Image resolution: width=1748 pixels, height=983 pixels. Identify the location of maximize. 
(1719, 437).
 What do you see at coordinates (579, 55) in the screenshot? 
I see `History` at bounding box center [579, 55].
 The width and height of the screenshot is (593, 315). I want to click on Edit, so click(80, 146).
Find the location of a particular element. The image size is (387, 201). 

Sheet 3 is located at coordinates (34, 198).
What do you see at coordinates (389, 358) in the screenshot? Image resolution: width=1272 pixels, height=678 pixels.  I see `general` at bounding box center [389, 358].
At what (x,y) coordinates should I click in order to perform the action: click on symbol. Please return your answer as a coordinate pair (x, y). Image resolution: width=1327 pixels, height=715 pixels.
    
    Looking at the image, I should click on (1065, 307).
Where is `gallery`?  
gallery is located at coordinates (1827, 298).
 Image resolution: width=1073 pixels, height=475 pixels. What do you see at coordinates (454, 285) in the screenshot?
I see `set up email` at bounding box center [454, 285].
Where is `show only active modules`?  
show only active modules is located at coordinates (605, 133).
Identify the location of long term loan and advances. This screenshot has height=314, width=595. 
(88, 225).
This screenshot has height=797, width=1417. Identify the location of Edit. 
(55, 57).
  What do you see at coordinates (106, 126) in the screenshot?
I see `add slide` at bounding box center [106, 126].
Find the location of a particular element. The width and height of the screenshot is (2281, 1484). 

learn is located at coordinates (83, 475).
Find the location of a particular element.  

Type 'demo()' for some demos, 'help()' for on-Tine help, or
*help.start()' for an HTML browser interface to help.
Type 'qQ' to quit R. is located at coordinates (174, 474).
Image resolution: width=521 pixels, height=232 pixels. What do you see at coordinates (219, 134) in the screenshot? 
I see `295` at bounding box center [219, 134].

════════════════

§ 取り組む課題
エントリの先頭から「What do you see at coordinates (389, 358)」を含む行までを、一字も変えずに引用せよ。最後のその行も含めること。

§ 課題への回答
Image resolution: width=1748 pixels, height=983 pixels. Identify the location of maximize. 
(1719, 437).
 What do you see at coordinates (579, 55) in the screenshot? 
I see `History` at bounding box center [579, 55].
 The width and height of the screenshot is (593, 315). I want to click on Edit, so click(80, 146).
Find the location of a particular element. The image size is (387, 201). 

Sheet 3 is located at coordinates (34, 198).
What do you see at coordinates (389, 358) in the screenshot? Image resolution: width=1272 pixels, height=678 pixels.  I see `general` at bounding box center [389, 358].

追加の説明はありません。